The government is planning to provide 100,000 niches between 2007 and 2013 to cope with the increasing need for cremation by a growing population, the health chief told legislators yesterday.
Answering a question by legislator Albert Ho, Secretary for Health, Welfare and Food York Chow said that population growth had led to more deaths and hence more cremations. In 2005, out of a total of 38,683 deaths in Hong Kong, 86 per cent of dead bodies were cremated.
It has also been anticipated that the cremation rate would rise further in the coming years, reaching 90 per cent or more after 2010.
Responding to Ho's claim that about one third of the niches in Hong Kong are provided illegally by monasteries, Chow estimated that the annual public demand for niches provided by the government and the Chinese Permanent Cemeteries (CPC) is about 20,000, catering for 60 per cent of all the cremations.

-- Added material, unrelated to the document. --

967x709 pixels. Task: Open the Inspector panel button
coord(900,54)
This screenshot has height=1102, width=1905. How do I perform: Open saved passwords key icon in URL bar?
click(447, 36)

He said the government is actively planning to provide about 100,000 new niches in phases from 2007 to 2013. "In the next two years, construction of a total of some 25,000 new niches will be completed in Cheung Chau, Wo Hop Shek, Diamond Hill and Kwai Chung. The government is also planning to build several tens of thousands of new niches in Wo Hop Shek in 2010 and 2013," he said.
He also said no prosecution has been made against unauthorized columbaria in the past three years.